Odadaki erkek çoğunluğu yine kılçık yutmuş gibi sesler çıkartırken burnumdan sert bir nefes vererek düzelttim. “Yani şey, Merihcim?”

Düzeltme yapacağımı zannettikleri ilk iki saniye rahatlayan ekip bana şaşkın şaşkın bakarken omuz silktim. “İkinci adına mı şaşırdınız?”

“Kesinlikle ona şaşırdık abicim evet.” Yekta abime göz kırpıp Acar’a döndüm. “Dinliyorum zümrüt göz.” Acar halinden memnun görünüyordu, nötr ifadesinde neredeyse gülümsemeye dönen bir hareketlilik oluşmuştu.

“Zümrüt göz diyor kızıma Pınar, duyuyor musun?”
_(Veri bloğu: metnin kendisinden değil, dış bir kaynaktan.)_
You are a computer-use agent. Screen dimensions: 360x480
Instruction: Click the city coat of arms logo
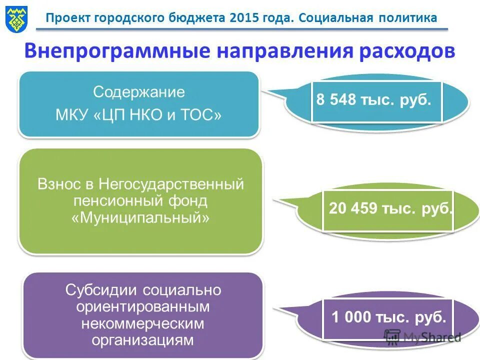pos(14,18)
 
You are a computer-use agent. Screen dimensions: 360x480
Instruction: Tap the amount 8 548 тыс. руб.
pos(373,100)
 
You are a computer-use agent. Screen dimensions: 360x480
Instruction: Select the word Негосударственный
pos(171,184)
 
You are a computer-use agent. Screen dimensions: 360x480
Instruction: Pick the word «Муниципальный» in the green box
pos(140,218)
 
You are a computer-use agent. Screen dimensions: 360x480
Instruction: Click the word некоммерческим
pos(143,324)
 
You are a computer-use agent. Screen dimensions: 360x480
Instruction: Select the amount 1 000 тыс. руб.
pos(388,318)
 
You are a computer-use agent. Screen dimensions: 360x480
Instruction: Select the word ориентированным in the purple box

“Duydum Savaş, çok tatlı bence de hayatım. Ben de sana derim beğendiysen, gözleriniz aynı zaten.” Annem babama destek çıkmak yerine uyarır gibi konuştuğunda ona gülümsedim. Babam sırtımı göğsüne yapıştırdığında hiçbir şey olmamış gibi ona yaslandım. “Camdan bizi gözetleme fikri ilk kimden çıktı Acar?”

“Ne yapacaksın sen bunun cevabını acaba?” Rüzgar merakla sorduğunda ona elimle bir dakika gibi bir işaret yaptım. Beklentiyle Acar’a döndüm. “Kim söyledi bunlara bir baksak mı diye, kimsenin baskısı altında kalmadan cevaplayabilirsin ben seni korurum. Yani… Benim gücüm yetmezse de babam korur.”

“Yok, korumam. Elimi bile sürmem.” Babam homurdanırken kafamı ona çevirip gözlerimi kırpıştırdım. “Bakma öyle koca koca gözlerinle.” derken görüş açımdan çıkmaya çalıştı.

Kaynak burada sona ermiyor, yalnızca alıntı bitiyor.